Seq2Time: Sequential Knowledge Transfer for Video LLM Temporal Grounding
This addresses the challenge of temporal grounding in video LLMs for applications like dense captioning, though it is incremental as it builds on existing data and methods.
The paper tackles the problem of limited temporal awareness in video large language models due to scarce annotated long videos by proposing Seq2Time, a data-oriented training paradigm that converts image and clip sequences into temporal annotations, resulting in a 27.6% F1 score improvement and 44.8% CIDEr increase on YouCook2 and a 14.7% recall boost on Charades-STA.

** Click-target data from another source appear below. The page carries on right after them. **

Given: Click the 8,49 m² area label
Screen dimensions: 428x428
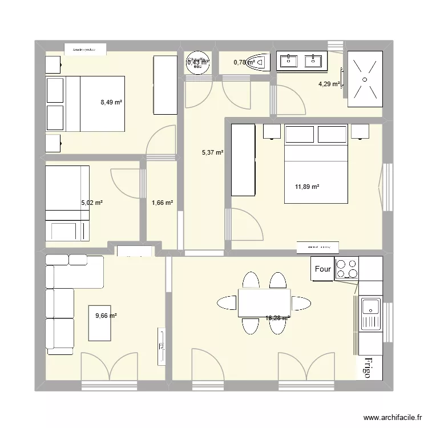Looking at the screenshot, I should pyautogui.click(x=112, y=103).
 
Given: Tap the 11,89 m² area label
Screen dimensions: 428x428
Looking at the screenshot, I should pyautogui.click(x=307, y=187).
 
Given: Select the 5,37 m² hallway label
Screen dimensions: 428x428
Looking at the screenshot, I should pyautogui.click(x=212, y=152).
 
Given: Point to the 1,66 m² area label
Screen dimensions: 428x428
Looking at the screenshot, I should pyautogui.click(x=162, y=202).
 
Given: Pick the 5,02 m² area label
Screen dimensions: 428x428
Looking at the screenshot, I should pyautogui.click(x=92, y=202).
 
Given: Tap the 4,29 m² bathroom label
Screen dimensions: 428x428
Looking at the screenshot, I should pyautogui.click(x=329, y=84).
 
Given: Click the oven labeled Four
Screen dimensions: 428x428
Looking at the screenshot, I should pyautogui.click(x=322, y=269).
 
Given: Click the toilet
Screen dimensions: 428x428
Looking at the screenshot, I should pyautogui.click(x=260, y=62).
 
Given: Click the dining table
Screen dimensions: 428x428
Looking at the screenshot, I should pyautogui.click(x=264, y=302).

Temporal awareness is essential for video large language models (LLMs) to understand and reason about events within long videos, enabling applications like dense video captioning and temporal video grounding in a unified system. However, the scarcity of long videos with detailed captions and precise temporal annotations limits their temporal awareness. In this paper, we propose Seq2Time, a data-oriented training paradigm that leverages sequences of images and short video clips to enhance temporal awareness in long videos. By converting sequence positions into temporal annotations, we transform large-scale image and clip captioning datasets into sequences that mimic the temporal structure of long videos, enabling self-supervised training with abundant time-sensitive data. To enable sequence-to-time knowledge transfer, we introduce a novel time representation that unifies positional information across image sequences, clip sequences, and long videos. Experiments demonstrate the effectiveness of our method, achieving a 27.6% improvement in F1 score and 44.8% in CIDEr on the YouCook2 benchmark and a 14.7% increase in recall on the Charades-STA benchmark compared to the baseline.